Albert Einstein said,”The world is a dangerous place, not because of the people who see evil, but because of the people who don’t do anything about it.”
Oradour-sur-Glane was a thriving community tucked into the bucolic landscape of the central France in the Limousin region of the Haute-Vienne department, fifteen miles west of Limoges. Its villagers rejoiced in the allied landing at Normandy on June 5, 1944. However, five days later, a regiment of Nazi soldiers walked into their idyllic hamlet and systematically massacred 190 men, 247 women and 205 children. Only 5 men and 1 woman survived.
The whispering of falling rain, like the spirits of the dead, were the only sounds I heard as I walked through Oradour, one of the most powerful war memorials in France. I entered the memorial through the rust and concrete underground museum, the Centre de la Mémoire, which provided a somber socio-political explanation of the horror that happened here. A busload of French school children had also made a pilgrimage here and I lingered behind their hushed comments while trying to listen to an English audio-guide translation.

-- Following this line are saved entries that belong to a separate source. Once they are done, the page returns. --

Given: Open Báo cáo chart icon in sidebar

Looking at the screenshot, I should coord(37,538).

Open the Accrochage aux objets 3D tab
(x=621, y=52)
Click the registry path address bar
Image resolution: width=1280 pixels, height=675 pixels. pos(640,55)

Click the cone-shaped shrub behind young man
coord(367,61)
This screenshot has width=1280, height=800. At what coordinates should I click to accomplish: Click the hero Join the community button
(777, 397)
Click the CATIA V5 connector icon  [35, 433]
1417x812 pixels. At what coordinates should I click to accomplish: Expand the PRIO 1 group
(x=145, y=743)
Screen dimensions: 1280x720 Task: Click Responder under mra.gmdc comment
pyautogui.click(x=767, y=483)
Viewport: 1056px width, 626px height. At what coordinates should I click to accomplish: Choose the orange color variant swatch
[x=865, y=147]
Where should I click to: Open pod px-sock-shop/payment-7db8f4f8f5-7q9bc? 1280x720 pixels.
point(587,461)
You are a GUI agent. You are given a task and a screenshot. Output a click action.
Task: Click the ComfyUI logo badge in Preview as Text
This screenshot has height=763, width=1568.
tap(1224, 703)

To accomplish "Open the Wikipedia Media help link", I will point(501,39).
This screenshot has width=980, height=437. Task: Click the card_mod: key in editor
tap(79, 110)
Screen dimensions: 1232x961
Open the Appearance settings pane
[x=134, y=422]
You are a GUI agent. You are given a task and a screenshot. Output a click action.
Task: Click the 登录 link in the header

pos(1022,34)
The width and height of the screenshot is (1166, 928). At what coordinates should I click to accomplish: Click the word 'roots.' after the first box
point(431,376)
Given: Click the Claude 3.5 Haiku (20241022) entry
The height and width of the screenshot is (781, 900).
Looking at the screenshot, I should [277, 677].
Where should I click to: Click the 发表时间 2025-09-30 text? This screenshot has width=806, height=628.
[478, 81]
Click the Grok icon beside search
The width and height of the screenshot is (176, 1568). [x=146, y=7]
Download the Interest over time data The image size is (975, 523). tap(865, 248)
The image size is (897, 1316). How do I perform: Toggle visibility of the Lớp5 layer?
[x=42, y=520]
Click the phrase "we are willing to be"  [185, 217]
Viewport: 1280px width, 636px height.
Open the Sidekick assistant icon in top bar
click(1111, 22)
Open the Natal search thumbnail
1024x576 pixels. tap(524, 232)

On the morning of June 10, 1944, S.S. troops entered the village of Oradour-sur-Glane, a mistake made by the German General commandeering his men. French resistance fighters were thought to have captured a German soldier in another village just 20 kilometers south, called Oradour-sur-Vayres, but the General seized upon the first part of the name and the first village he came to. All of the townspeople were escorted to the local fairgrounds under the pretense of verifying their identities. Under armed guard the men were led into barns partially filled with straw, grenades were thrown in, and the doors were tightly secured. Some men managed to escape only to be gunned down. The women and children were forced into the church, explosives were thrown in and the doors were tightly secured. The ensuing firestorm ravaged the entire village.
When General Charles de Gaulle visited Oradour-sur-Glane following the armistice, he set in motion the eventual preservation of the village exactly as it was left. It stands today, walls broken, cars burned, sewing machines scorched, cooking pots rusted, as a ghost town. As one survivor said, “It is dedicated to all those who down through the centuries and throughout the world has suffered intolerance, hatred and violence at the hands of other men.”
Souviens-toi. Remember. How could we forget?